* Work to be completed *
Return the lines of the material below exactly, beginning with the line that has "Task: Open the new message notification link" in it and finishing with the line that has "Task: Click the Split Editor Right icon" in it. Leave all pictures aside.

* Exercise input *
Start of Block

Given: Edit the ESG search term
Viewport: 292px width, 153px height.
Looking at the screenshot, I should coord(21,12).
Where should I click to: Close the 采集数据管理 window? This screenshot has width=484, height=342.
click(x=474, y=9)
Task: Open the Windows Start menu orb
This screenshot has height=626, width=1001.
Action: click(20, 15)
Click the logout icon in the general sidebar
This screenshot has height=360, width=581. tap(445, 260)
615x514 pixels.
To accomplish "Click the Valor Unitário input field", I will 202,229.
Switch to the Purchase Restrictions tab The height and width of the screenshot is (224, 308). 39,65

End of Block
Start of Block

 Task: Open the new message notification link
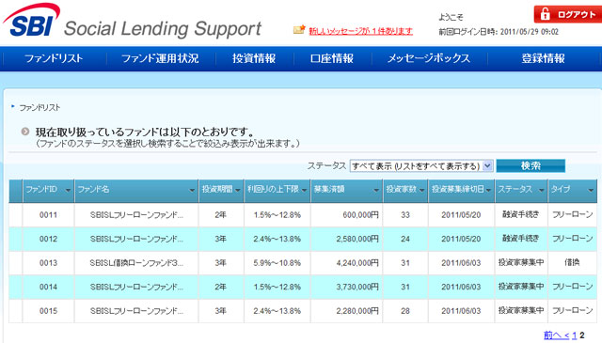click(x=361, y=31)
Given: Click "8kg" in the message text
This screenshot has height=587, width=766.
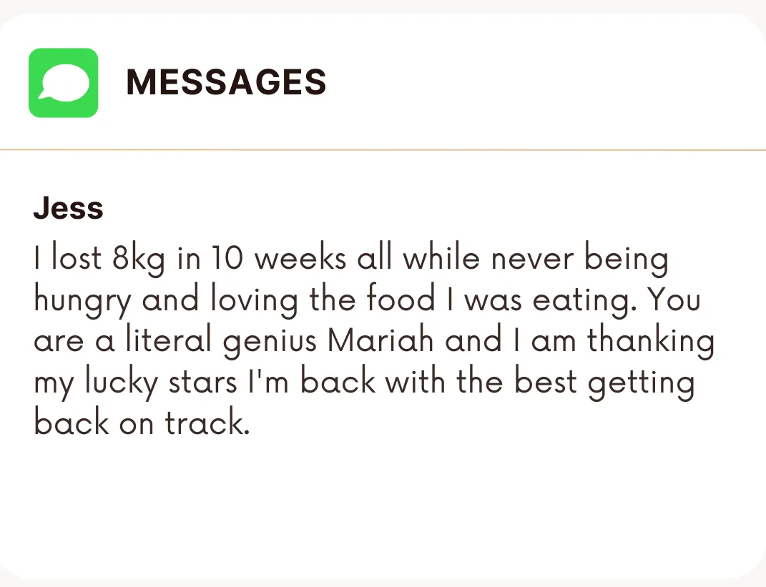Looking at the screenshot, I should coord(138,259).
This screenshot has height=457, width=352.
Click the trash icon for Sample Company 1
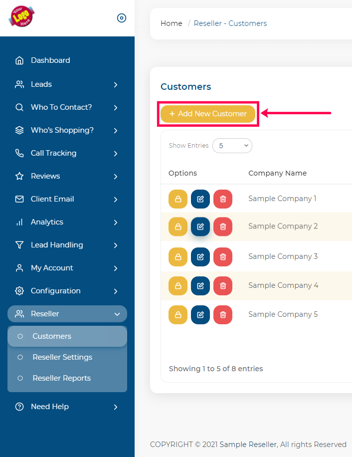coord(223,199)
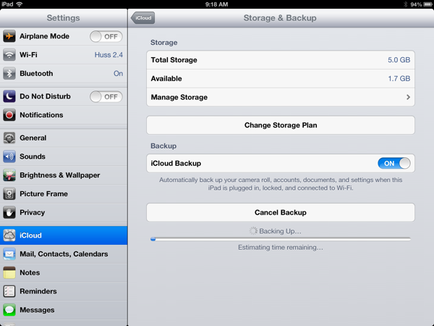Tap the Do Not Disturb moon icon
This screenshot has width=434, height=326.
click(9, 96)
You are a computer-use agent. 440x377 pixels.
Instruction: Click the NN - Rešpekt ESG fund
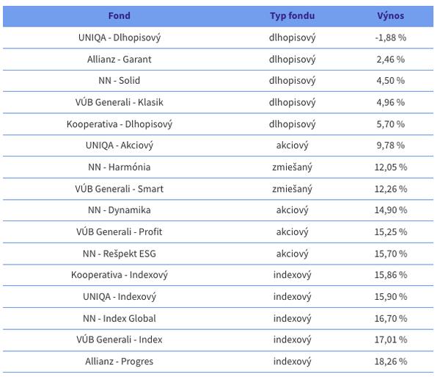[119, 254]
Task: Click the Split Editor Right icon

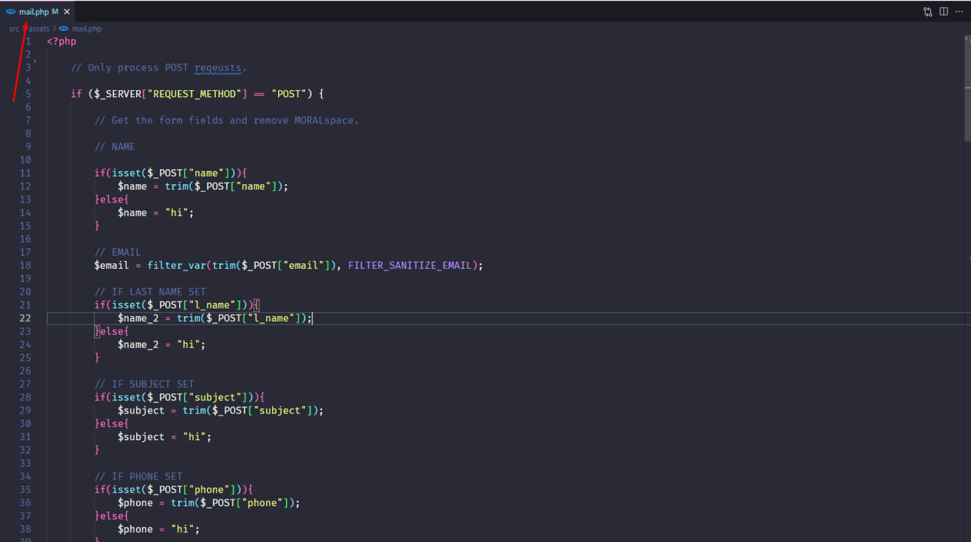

End of Block

* Task output *
 Task: Open the new message notification link
click(x=361, y=31)
Given: Click "8kg" in the message text
This screenshot has height=587, width=766.
Looking at the screenshot, I should coord(138,259).
This screenshot has height=457, width=352.
Click the trash icon for Sample Company 1
coord(223,199)
Tap the Do Not Disturb moon icon
This screenshot has width=434, height=326.
click(9, 96)
You are a computer-use agent. 440x377 pixels.
Instruction: Click the NN - Rešpekt ESG fund
[119, 254]
Task: Click the Split Editor Right icon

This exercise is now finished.